W dobie łączenia się międzynarodowych gigantów branży taborowej jednym z pomysłów na wzmocnienie pozycji polskich producentów taboru jest fuzja przynajmniej niektórych przedsiębiorstw. Choć przeszkodą do jego realizacji mogą być decyzje poszczególnych akcjonariuszy, niektórzy prelegenci Kongresu Kolejowego przekonywali, że to scenariusz, który pozwoliłby na skuteczniejszą konkurencję z podmiotami zagranicznymi.
Jedną z debat tegorocznego Kongresu Kolejowego poświęcono kwestiom fuzji producentów taboru. Choć dyskusję zdominowała sprawa
planowanego połączenia Siemensa i Alstomu, podczas rozmowy nie zabrakło odniesień do rynku polskiego. – W naszym kraju nie ma dużych producentów taboru, ale są firmy średnie. Czy one również powinny się łączyć? – pytał prowadzący spotkanie Jakub Madrjas, redaktor prowadzący naszego portalu, przypominając, że bydgoska Pesa musi znaleźć do marca nowego inwestora, który dokapitalizuje przedsiębiorstwo.

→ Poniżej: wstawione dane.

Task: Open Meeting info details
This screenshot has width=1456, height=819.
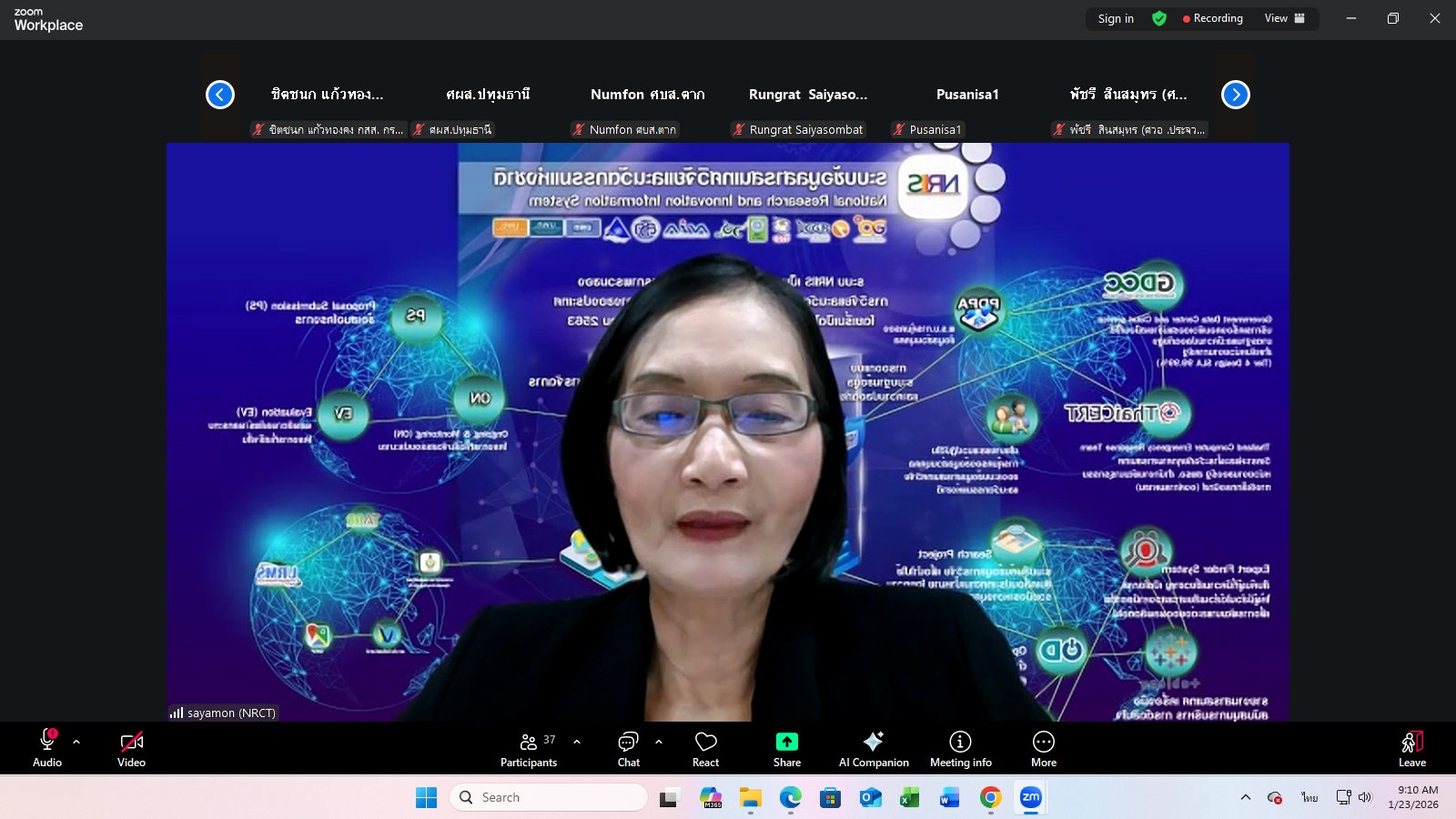Action: coord(960,748)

Inwestor branżowy gwarantem zachowania kolejowego charakteru?Jednym z rozważanych scenariuszy dla rodzimych firm może być właśnie znalezienie partnera, który co prawda nie doprowadzi do połączenia z dotychczasowym konkurentem, ale umożliwi rozwój dzięki dodatkowemu źródłu kapitału. – Teoretycznie inwestorzy branżowi będą bardziej zainteresowani tym, by firma nadal realizowała przedsięwzięcia kolejowe czy okołokolejowe. Ci spoza branży mogą mieć trochę inny pomysł – powiedział Janusz Kućmin, prezes zarządu Stowarzyszenia na rzecz Interoperacyjności i Rozwoju Transportu Szynowego. – Moim zdaniem nie ma obecnie jednoznacznej odpowiedzi, które rozwiązanie jest lepsze. Ważne jest jednak, by inwestorzy się pojawili, dając szansę dla lokalnych firm – dodał.

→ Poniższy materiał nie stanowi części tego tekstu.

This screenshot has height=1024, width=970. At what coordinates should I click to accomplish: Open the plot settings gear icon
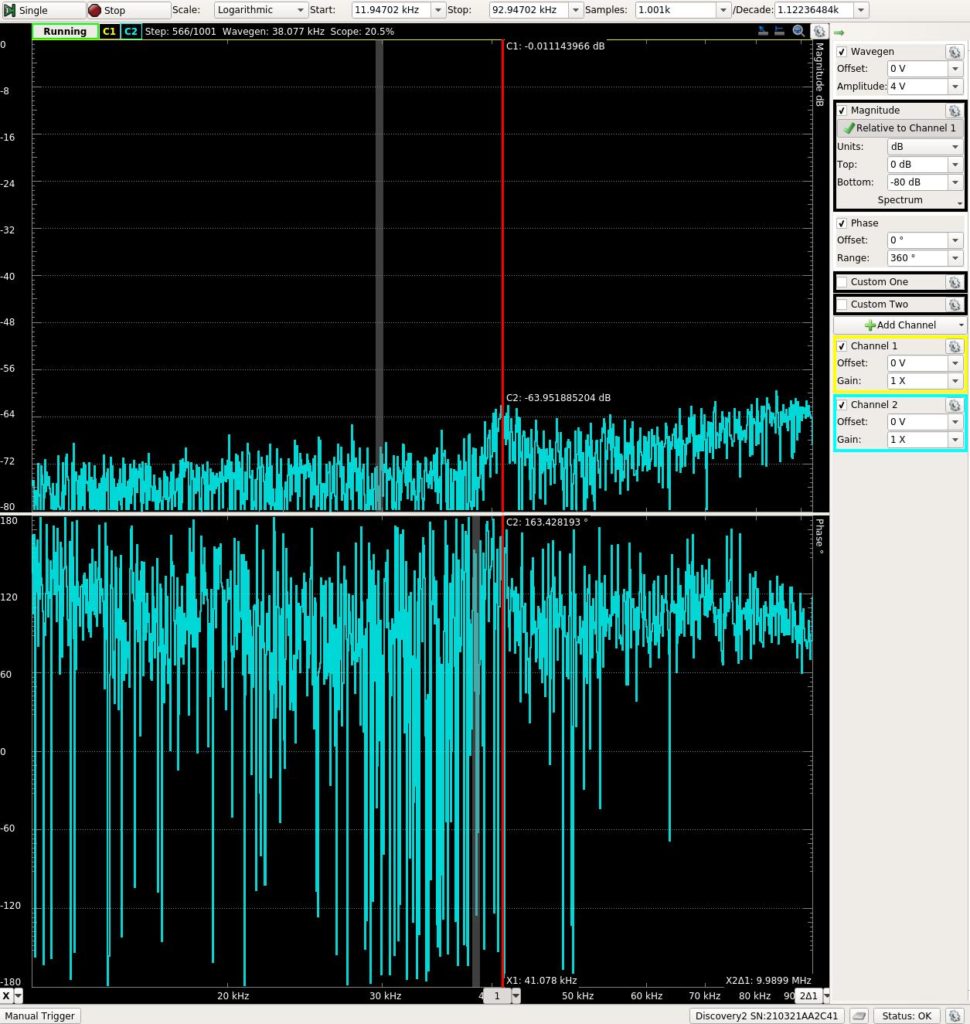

Innym dyskutowanym od lat pomysłem jest stworzenie silnej grupy, która objęłaby przedsiębiorstwa działające dotychczas oddzielnie. – Postulat wewnętrznego połączenia się polskich producentów może mieć charakter polityczny, ale w praktyce są przecież akcjonariusze i decyzje zapadają tam w inny sposób niż w firmach państwowych, które można by połączyć w ten sposób – zaznaczył Krzysztof Celiński, dyrektor branży mobility w Siemens sp. z o.o. Ciepło o tej koncepcji wypowiadał się natomiast Adrian Furgalski, przewodniczący Forum Kolejowego – Railway Business Forum.

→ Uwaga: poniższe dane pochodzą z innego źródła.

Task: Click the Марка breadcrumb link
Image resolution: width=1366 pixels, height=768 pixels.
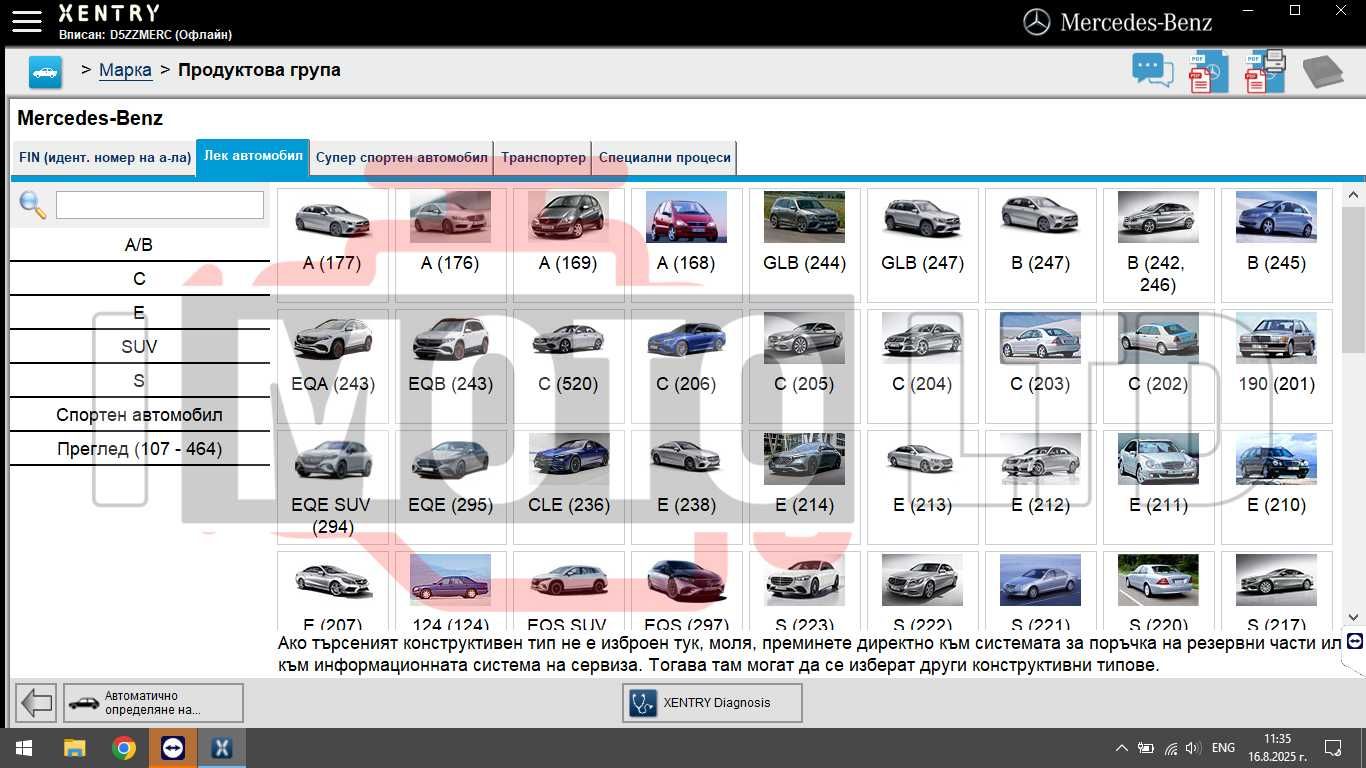Action: (125, 70)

Polski Fundusz Rozwoju zjednoczy polskich producentów? – Na polskim rynku powinno być mniej nerwowo, a sytuacja pomiędzy producentami mogłaby być spokojniejsza – przekonywał. – Wydaje się, że jeśli wziąć pod uwagę pojawiające się postulaty polityczne, dobrym scenariuszem mogłoby być wejście do wszystkich spółek Polskiego Funduszu Rozwoju. Pozwalałoby to na stworzenie jednego dużego podmiotu, który miałby szanse także na rynkach zagranicznych. Kiedy rynek polski się nasyci, nie będzie wyjścia i trzeba będzie wyjść na zewnątrz – dodał (przypomnijmy, że w piątek
Newag ogłosił rozpoczęcie rozmów w tej sprawie).
Prelegent pozytywnie ocenił także decyzję o zaangażowaniu się państwa w pomoc Pesie. Przekonywał, że sytuacja ewentualnego zaprzestania działalności przez tego producenta byłaby zła dla całej branży kolejowej. – Na tym nie powinno zależeć absolutnie nikomu – stwierdził jednoznacznie.
Ciąg dalszy nastąpi
W raporcie giełdowym opublikowanym 24 listopada Newag podkreślił, że zamierza prowadzić dialog z Polskim Funduszem Rozwoju. w zakresie ewentualnego przejęcia części udziałów w nowosądeckiej spółce. Zarząd spółki podjął decyzję o rozpoczęciu przeglądu potencjalnych opcji strategicznych związanych z procesami konsolidacyjnymi sektora produkcji taboru kolejowego w Europie, ale na obecnym etapie spółka nie podjęła żadnych wiążących decyzji ani ustaleń w celu realizacji jakiejkolwiek opcji strategicznej. Więcej na ten temat można przeczytać
tutaj.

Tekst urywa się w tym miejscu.